A national renewable generating mandate, a goal of the incoming administration in Washington, they argue, is a bad idea for three reasons. First, "renewable" and "low greenhouse gas emissions" are not synonymous, as "there are several other practical and often less expensive ways to generate electricity with low CO 2 emissions." This is a veiled reference to "generating" what’s known as "negawatts" (a term coined by Amory Lovins) through energy conservation and energy efficiency. In fact, some utilities are negotiating with their regulators to add energy conservation project investments (such as projects that subsidize the replacement of older refrigerators with Energy Star models) to their rate base in order to earn a guaranteed rate of return. Whether regulators will put investments that promote end user conservation on the same footing as major generation construction projects remains to be seen.

Also, locations for wind and solar generation are generally far from the loads they must supply, leading to "unpopular and expensive transmission lines" to move the power to the market. Transmission lines that cross states but confer no local benefits have historically drawn intense opposition.

Finally, the Carnegie Mellon team argues, because it’s unlikely developers would build the needed transmission lines, a national market to allocate carbon reductions through trading would mean supply disruptions and cascading grid blackouts. "Renewable energy resources," says the report, "are a key part of the nation’s future, but wishful thinking does not provide an adequate foundation for public policy." A national renewable portfolio standard, says the report, "could cause a backlash that might doom renewable energy even in the areas where it is abundant and economical."

FBR Capital Markets analyst Kevin Book predicts that the 111th Congress, probably in 2010, will approve some form of carbon dioxide regulation.
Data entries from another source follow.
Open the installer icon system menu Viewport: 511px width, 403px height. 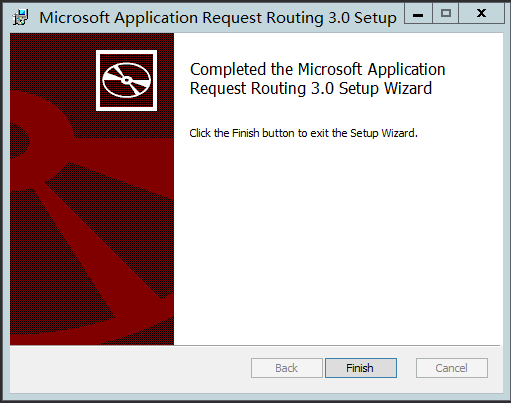click(20, 18)
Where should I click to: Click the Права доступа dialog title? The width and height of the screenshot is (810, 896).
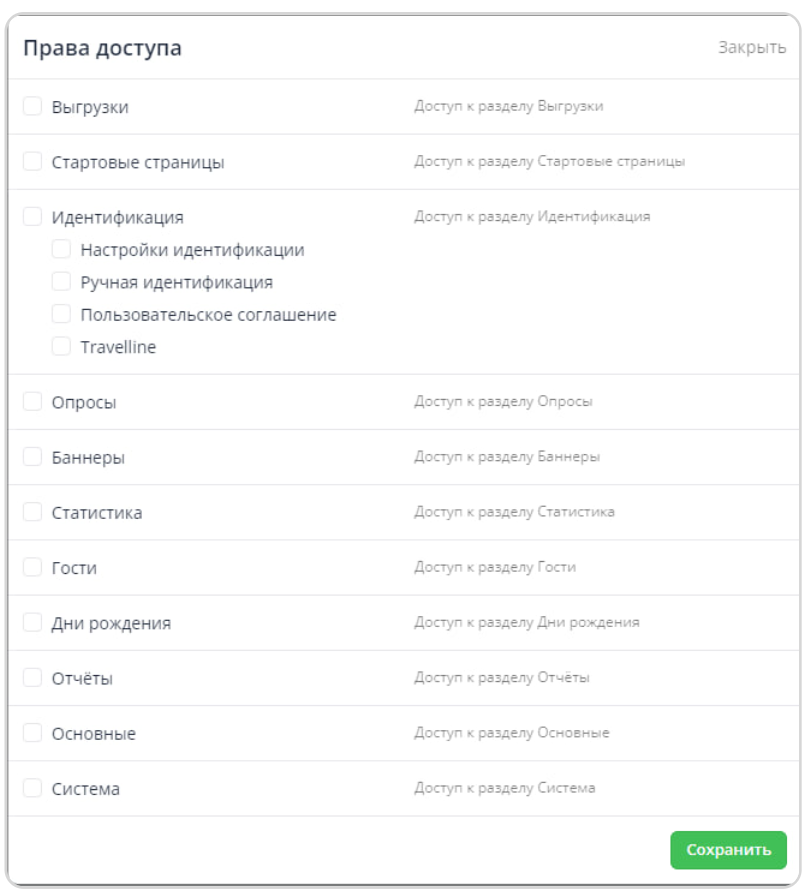pos(102,49)
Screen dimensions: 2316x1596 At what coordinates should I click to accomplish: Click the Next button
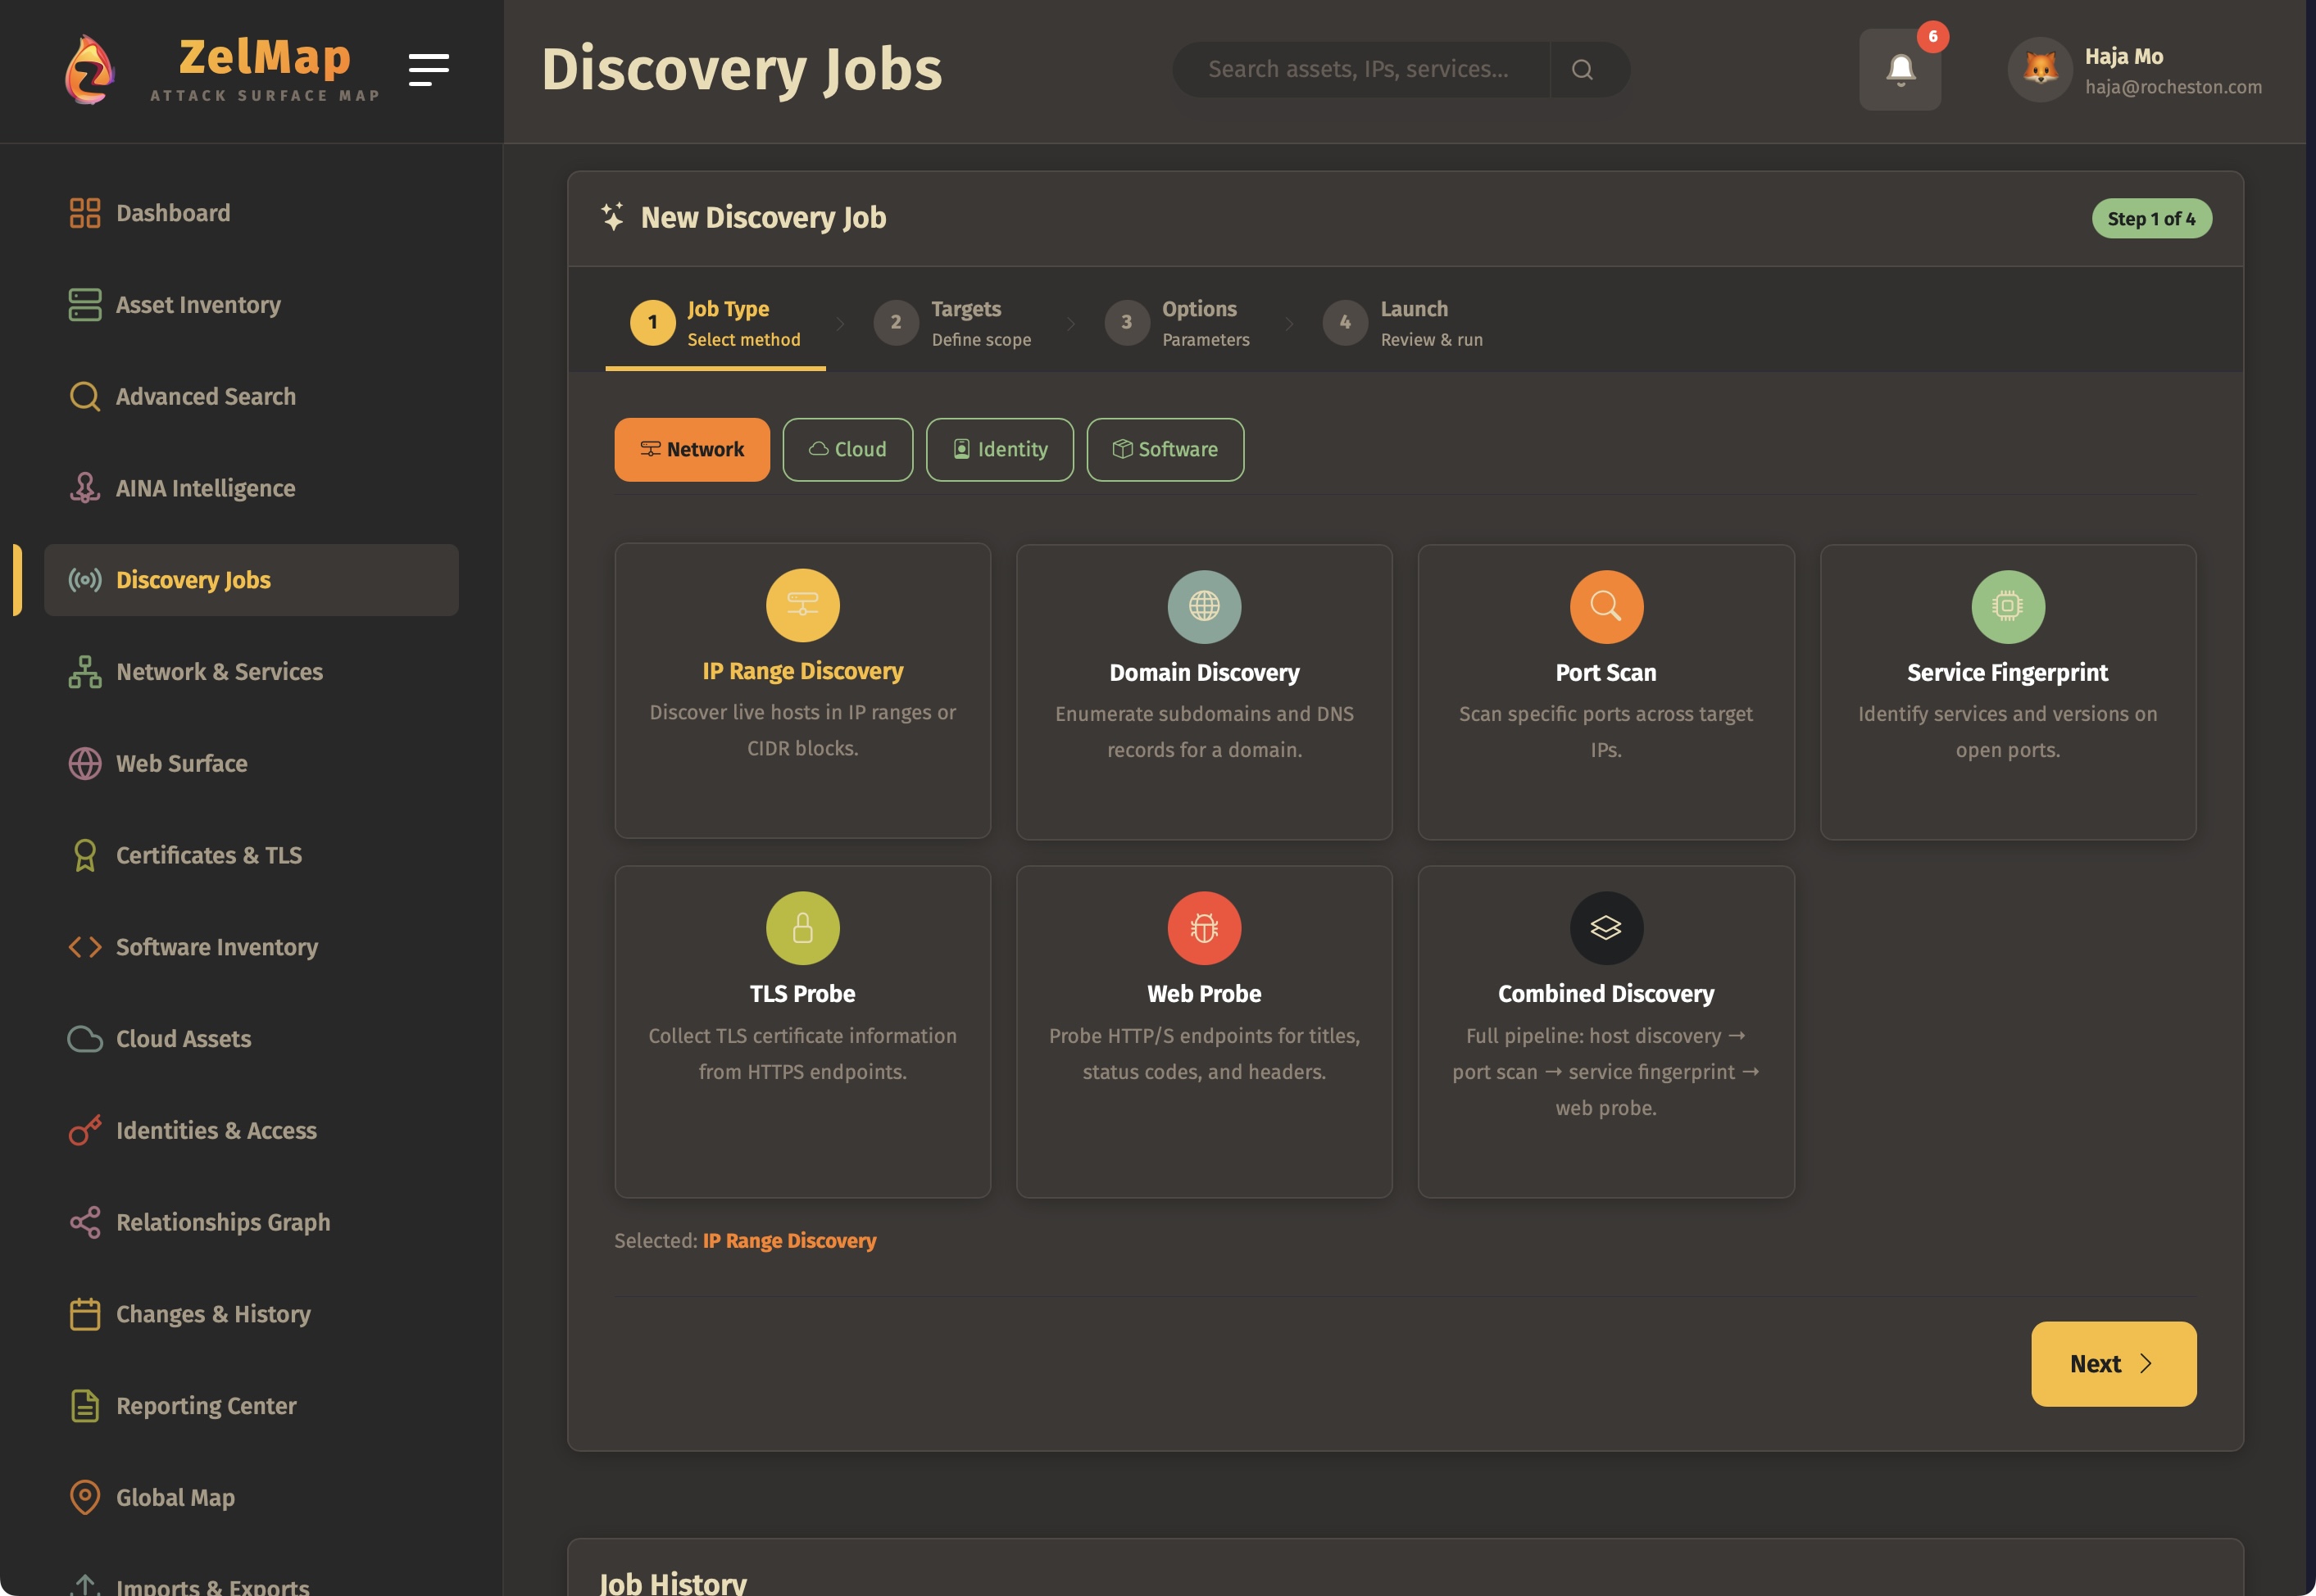coord(2112,1363)
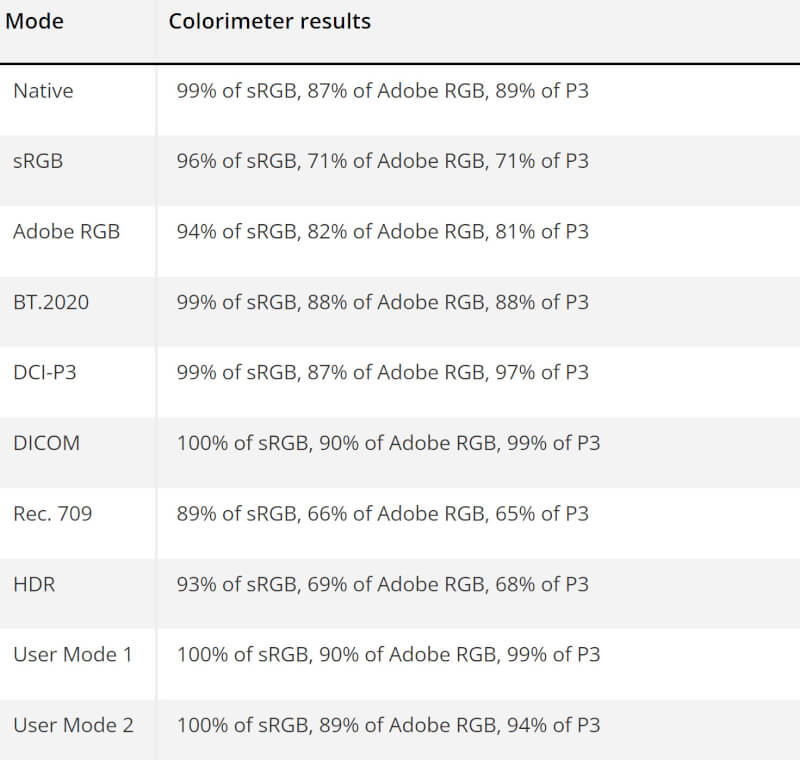Viewport: 800px width, 760px height.
Task: Select the sRGB mode cell
Action: pyautogui.click(x=38, y=161)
The legislation, he told reporters recently, will be enacted not because the carbon restraint will change behavior. Rather, he argued, it will be enacted because the regulation — cap-and-trade, carbon tax, or whatever one choose to call the surcharge on fossil-fueled energy — will be a way for the federal government to raise money. It will be, in short, a new tax.

What do all these indicators mean for U.S. electricity supply? As in the recent past, it looks as if the industry will continue muddling through. It may see advancement in infrastructure investment, significant new generation, or new technology development. But it also faces the possibility that the policies necessary to achieving those goals will not materialize, for political and economic reasons. In the words of the 1970s disco group the Bee Gees, in the splendid film Saturday Night Fever, it’s likely to be a case of "Stayin’ alive, stayin’ alive."